The existing cell preservation solution has the defects that the time for fixing and maintaining the stable cell structure is too short, cells are easy to deteriorate in the time of more than three days at room temperature, and 50% methanol is adopted to be added with formaldehyde to serve as a fixing preservative, so that the cells are easy to agglomerate and cake, protein mucus is also easy to agglomerate and deposit, the cell is not favorable for dispersion and observation of the cells, epithelial cells are covered, the cell quantity after the cells are sliced is directly influenced, and the cell quantity is lost.
Disclosure of Invention
The invention aims to provide a liquid-based cell preservation solution, and aims to solve the problems that the conventional cell preservation solution adopts methanol and formaldehyde added as a fixing preservative, cell and protein mucus are agglomerated, the cell amount is lost, and the dispersion and observation of cells are not facilitated.
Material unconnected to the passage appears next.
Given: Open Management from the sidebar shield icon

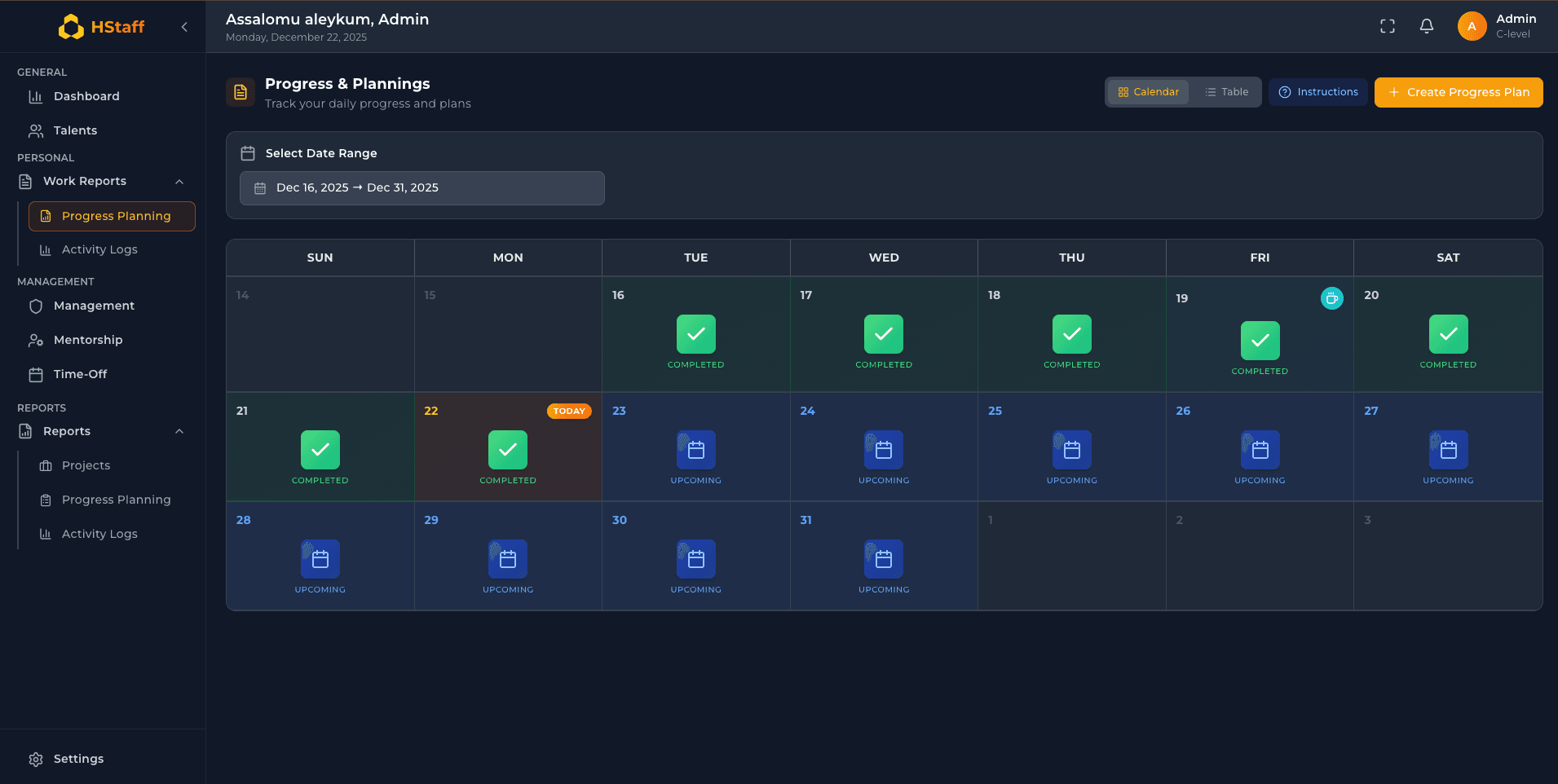Looking at the screenshot, I should coord(36,306).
In order to achieve the aim, the invention provides a liquid-based cell preservation solution which comprises, by mass, 0.07-0.09% of sodium chloride, 1-5% of formaldehyde, 1-5% of glucose, 1-4% of ethylene diamine tetraacetic acid, 30-40% of methanol, 0.1-0.5% of dithiothreitol, 0.1-0.3% of acetylcysteine, 2-10% of heparin sodium, 0.8-12% of tris (hydroxymethyl) aminomethane and 0.8-12% of hydrogen chloride.
The preparation method of the liquid-based cell preservation liquid comprises the following steps:
dissolving the tris (hydroxymethyl) aminomethane and the hydrogen chloride in 100ml of deionized water, and stirring for 10min to obtain a buffer solution;
dissolving the sodium chloride, the formaldehyde, the glucose, the ethylene diamine tetraacetic acid, the methanol and the heparin sodium in the buffer solution, and stirring for 10min to obtain a first solution;
dissolving the dithiothreitol and the acetylcysteine in 10ml of purified water, and stirring for 5min to obtain a second solution;
adding the second solution into a separating funnel, dropwise adding the second solution into the first solution within 30min, and uniformly mixing the first solution and the second solution to obtain a third solution;
and adjusting the pH value of the third solution to 6.5 by using glacial acetic acid to obtain the liquid-based cell preservation solution.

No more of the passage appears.